HDOJ 题目1498 50 years, 50 colors（最小点覆盖）

50 years, 50 colors

Time Limit: 2000/1000 MS (Java/Others) Memory Limit: 32768/32768 K (Java/Others)

Total Submission(s): 1792 Accepted Submission(s): 981



Problem Description

On Octorber 21st, HDU 50-year-celebration, 50-color balloons floating around the campus, it's so nice, isn't it? To celebrate this meaningful day, the ACM team of HDU hold some fuuny games. Especially, there will be a game named "crashing color balloons".

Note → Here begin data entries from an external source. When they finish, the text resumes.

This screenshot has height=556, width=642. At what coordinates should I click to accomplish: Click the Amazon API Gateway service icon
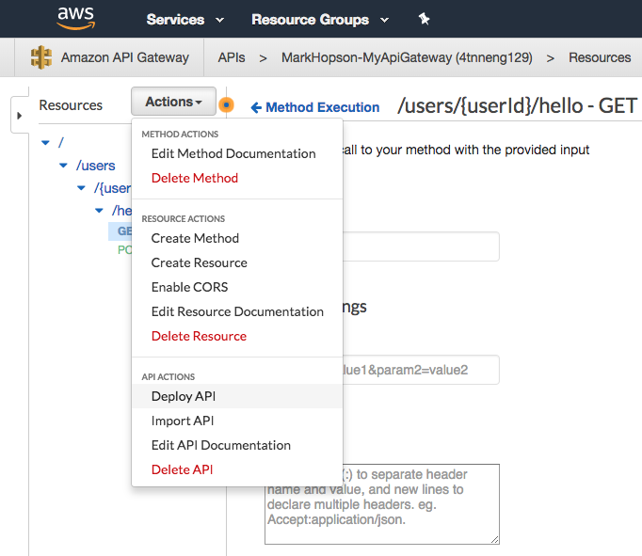[40, 57]
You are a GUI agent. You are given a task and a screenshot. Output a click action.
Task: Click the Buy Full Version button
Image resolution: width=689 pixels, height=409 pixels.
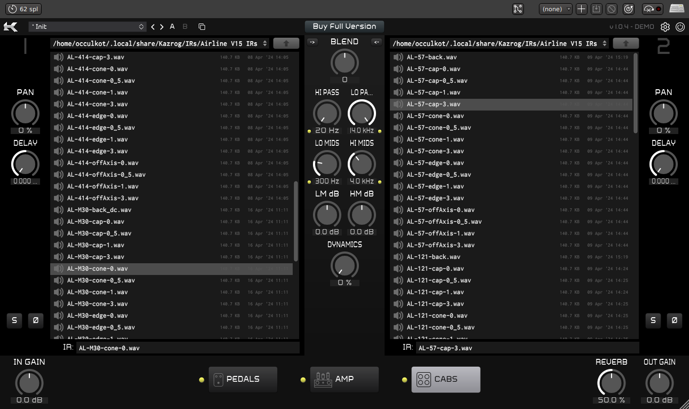[x=345, y=26]
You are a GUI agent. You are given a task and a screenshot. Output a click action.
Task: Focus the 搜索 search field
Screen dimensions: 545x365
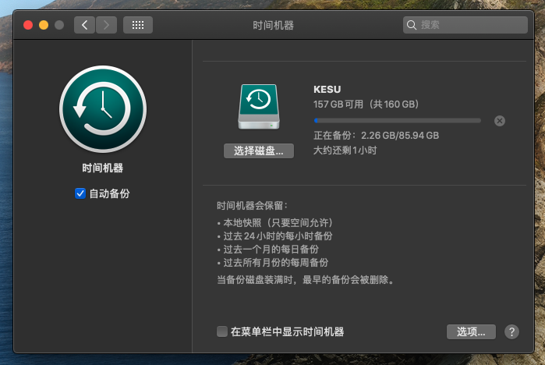pyautogui.click(x=468, y=25)
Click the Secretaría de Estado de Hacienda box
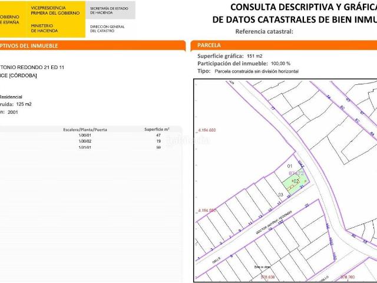377x283 pixels. click(110, 10)
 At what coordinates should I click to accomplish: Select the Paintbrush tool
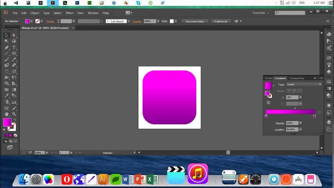pyautogui.click(x=7, y=59)
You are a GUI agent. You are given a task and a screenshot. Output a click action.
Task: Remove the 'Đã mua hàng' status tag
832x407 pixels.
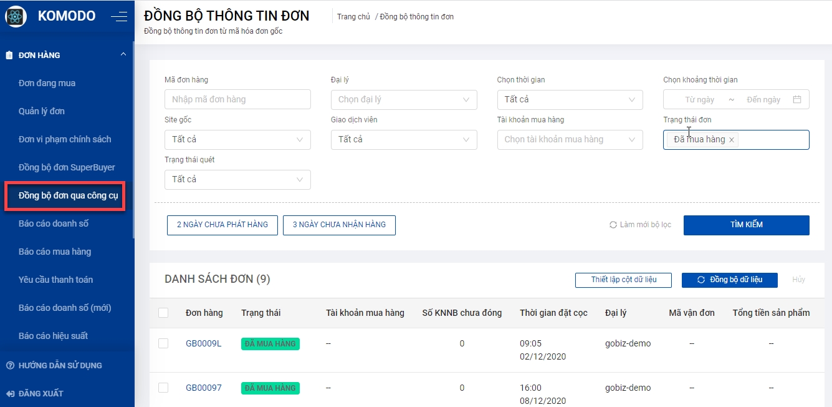[x=732, y=140]
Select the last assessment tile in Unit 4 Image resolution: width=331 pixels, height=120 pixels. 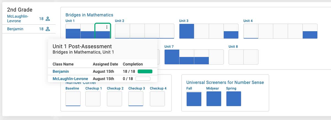[310, 31]
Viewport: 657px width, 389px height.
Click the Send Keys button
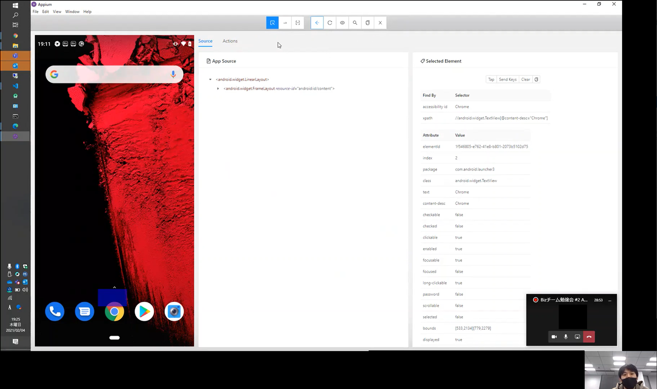508,79
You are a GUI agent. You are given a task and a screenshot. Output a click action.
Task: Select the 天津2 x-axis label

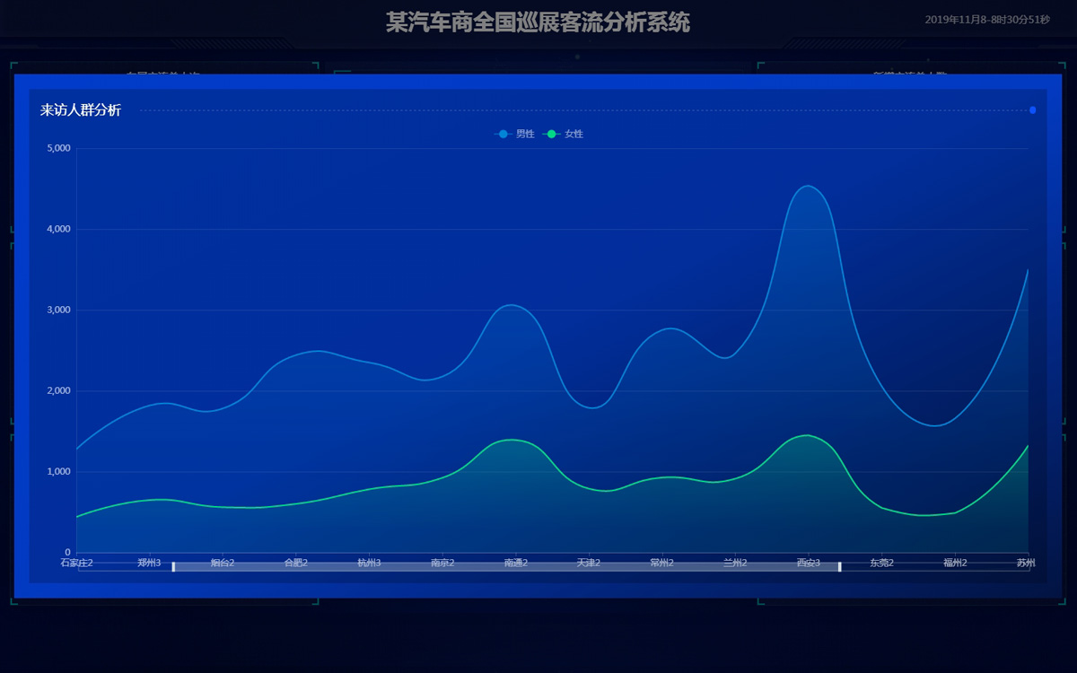[x=589, y=563]
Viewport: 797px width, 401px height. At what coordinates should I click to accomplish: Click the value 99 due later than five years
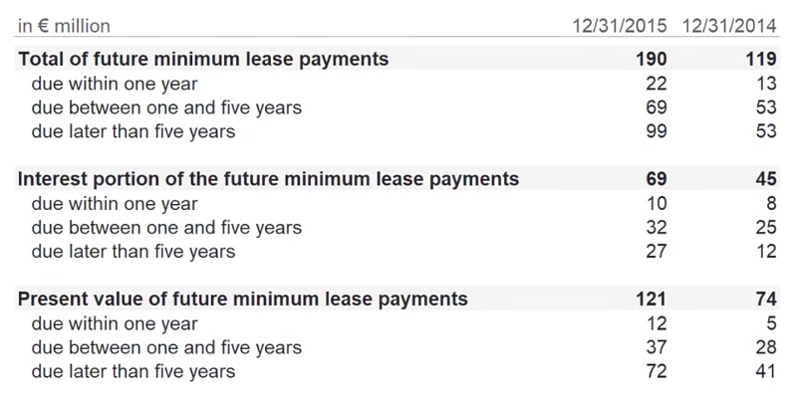pos(656,131)
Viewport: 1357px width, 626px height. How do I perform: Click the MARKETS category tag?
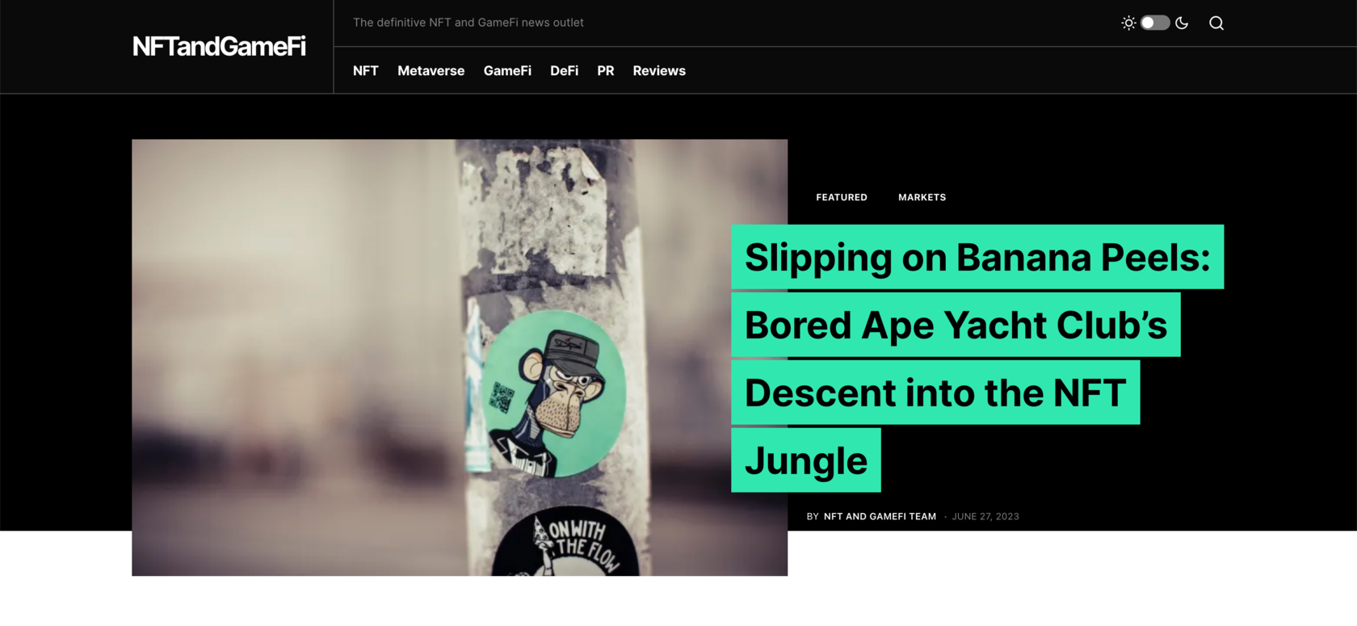click(922, 197)
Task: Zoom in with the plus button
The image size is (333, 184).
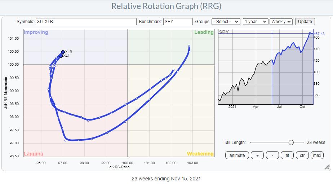Action: coord(257,155)
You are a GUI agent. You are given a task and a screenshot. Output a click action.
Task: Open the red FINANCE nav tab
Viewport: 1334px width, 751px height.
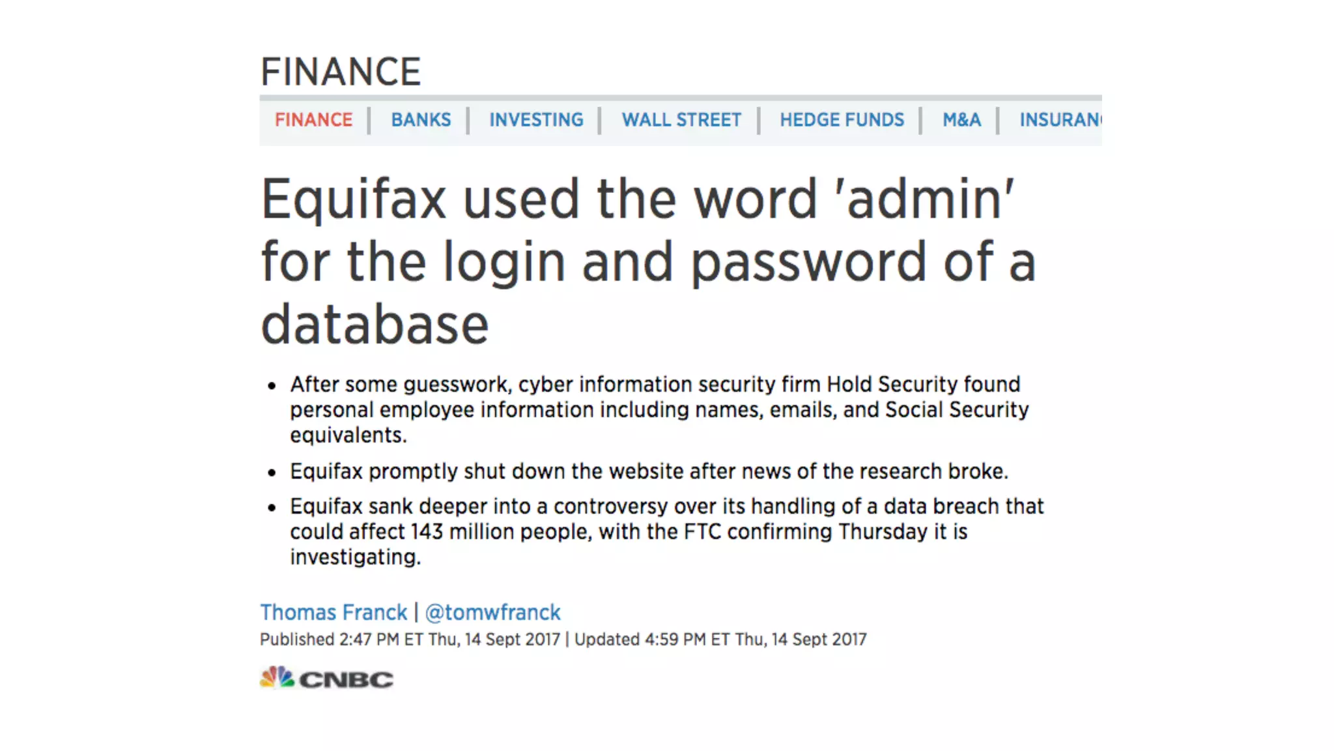point(313,120)
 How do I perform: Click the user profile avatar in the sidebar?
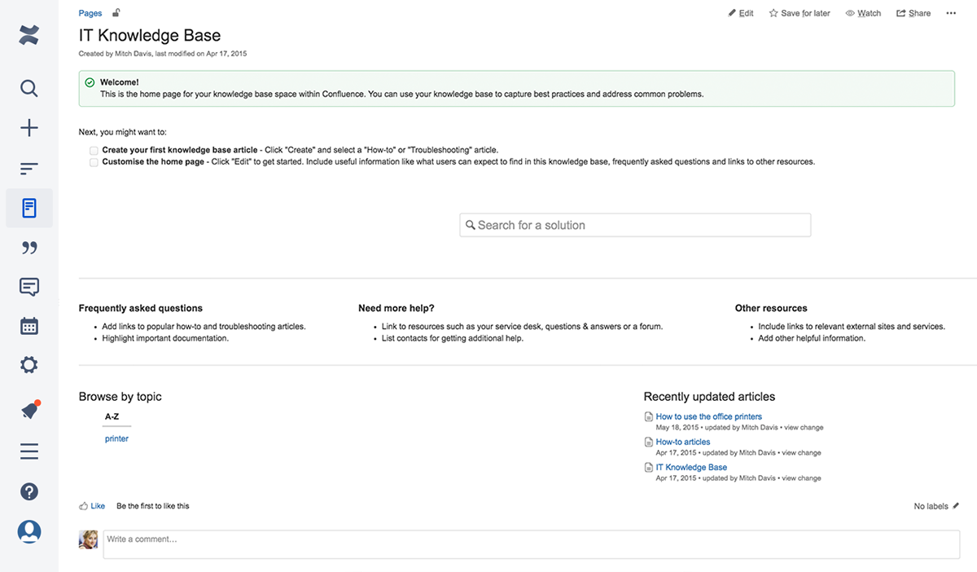pyautogui.click(x=29, y=531)
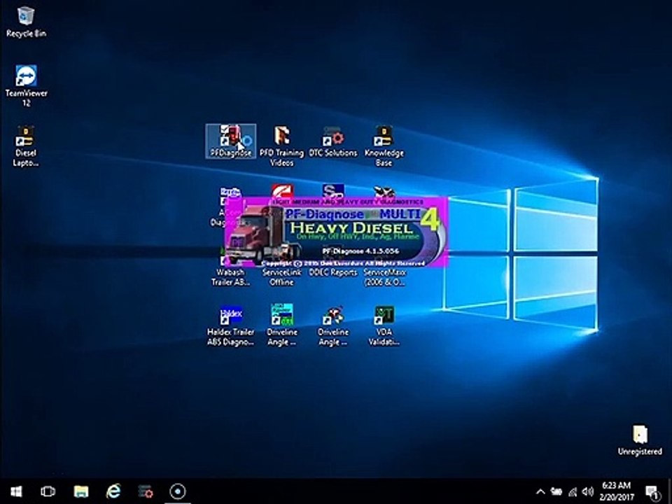Open the Action Center notifications
This screenshot has height=504, width=672.
coord(652,491)
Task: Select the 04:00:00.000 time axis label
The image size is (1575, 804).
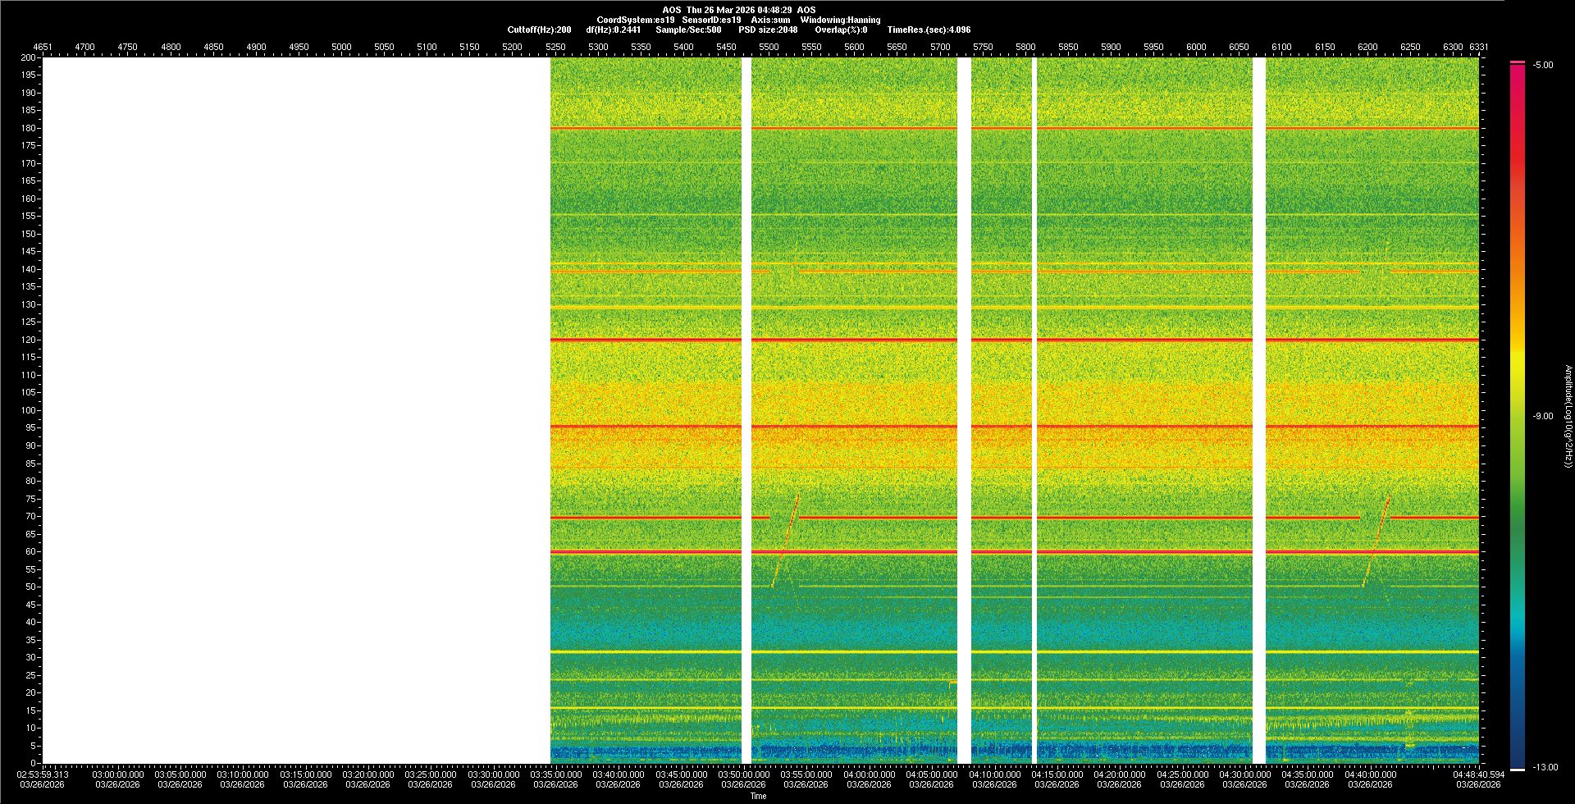Action: [x=869, y=774]
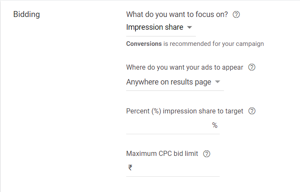This screenshot has height=192, width=300.
Task: Click arrow beside Anywhere on results page
Action: 218,82
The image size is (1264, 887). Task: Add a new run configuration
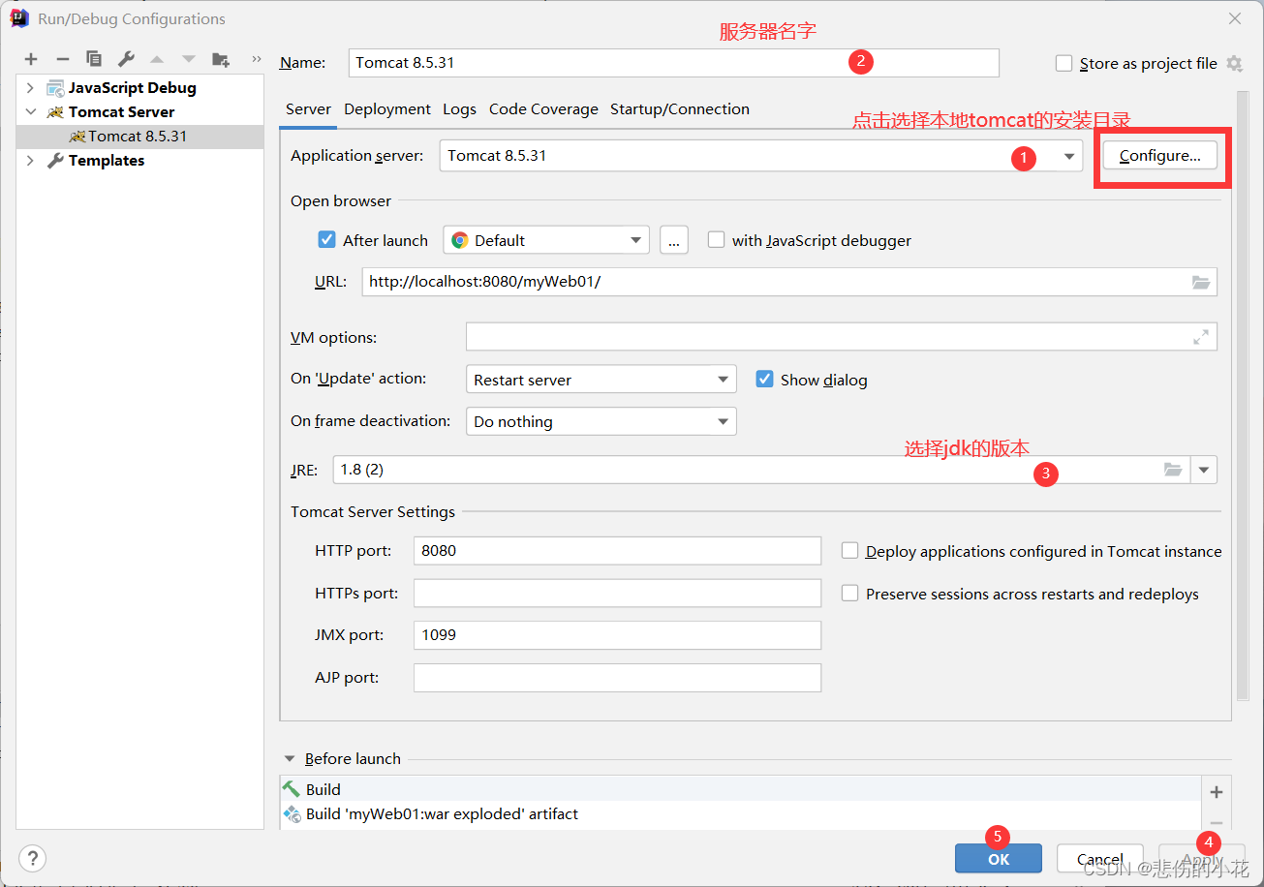tap(30, 58)

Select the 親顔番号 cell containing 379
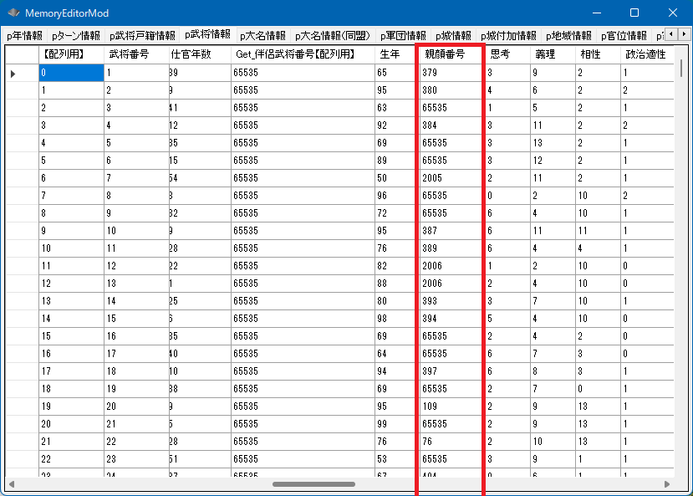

There will be a n*n matrix board on the ground, and each grid will have a color balloon in it.And the color of the ballon will be in the range of [1, 50].After the referee shouts "go!",you can begin to crash the balloons.Every time you can only choose one kind
of balloon to crash, we define that the two balloons with the same color belong to the same kind.What's more, each time you can only choose a single row or column of balloon, and crash the balloons that with the color you had chosen. Of course, a lot of students
are waiting to play this game, so we just give every student k times to crash the balloons.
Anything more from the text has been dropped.